Evaluation of a New Customized Corneal Treatment for Laser Refractive Vision Correction Using the TENEO™ 317 Model 2
Prospective, post market clinical follow up study with a three months postoperative follow up to evaluate the visual and refractive outcomes of OCTAVIUS treatment when used as intended.
• Subjects already scheduled for bilateral refractive laser surgery targeting emmetropia (attempted MRSE is between and including -0.50 D and +0.50 D).
• Minimum 18 years of age.
• Have read, understood, and signed an informed consent form (ICF).
• Have a stable refraction (i.e., a change of ≤ 0.50 D in sphere and cylinder) for both eyes as judged by the investigator.
• Have less than 0.75 D spherical equivalent (SE) difference between cycloplegic and manifest refractions at preoperative visit for both eyes.

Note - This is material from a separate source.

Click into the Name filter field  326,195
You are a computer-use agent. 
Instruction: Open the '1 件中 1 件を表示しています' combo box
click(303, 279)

• Study group 1 only: Have hyperopic refractive error with or without astigmatism; sphere between 0.00 D and 4.00 D, cylinder between 0.00 D and 3.00 D for both eyes; with a spherical equivalent (SE) between 0.50 D and 5.50 D for both eyes.
• Study groups 2 and 3 only: Have myopic refractive error with or without astigmatism; sphere between -8.00 D and 0.00 D, cylinder between 0.00 D and -4.00 D for both eyes; with a spherical equivalent (SE) between -10.00 D and -1.00 D for both eyes.
• Have CDVA of 20/25 (logMAR 0.1) or better in both eyes
• Have normal corneal topography as determined by the Investigator for both eyes.
⁃ Have discontinued use of contact lenses for at least 2 weeks (for hard lenses) or 3 days (for soft lenses) prior to the pre-operative examination, and through the day of surgery.
⁃ All contact lens wearers must demonstrate a stable refraction (within ± 0.50 D), as determined by MRSE, on two consecutive examinations at least 1 week apart, in both eyes and the axis of cylinder should not differ by more than 15 degrees from the baseline cycloplegic refraction for both eyes.
⁃ Have the ability to lie flat without difficulty.
⁃ Are willing and able to comply with the schedule for all post-surgery follow-up visits.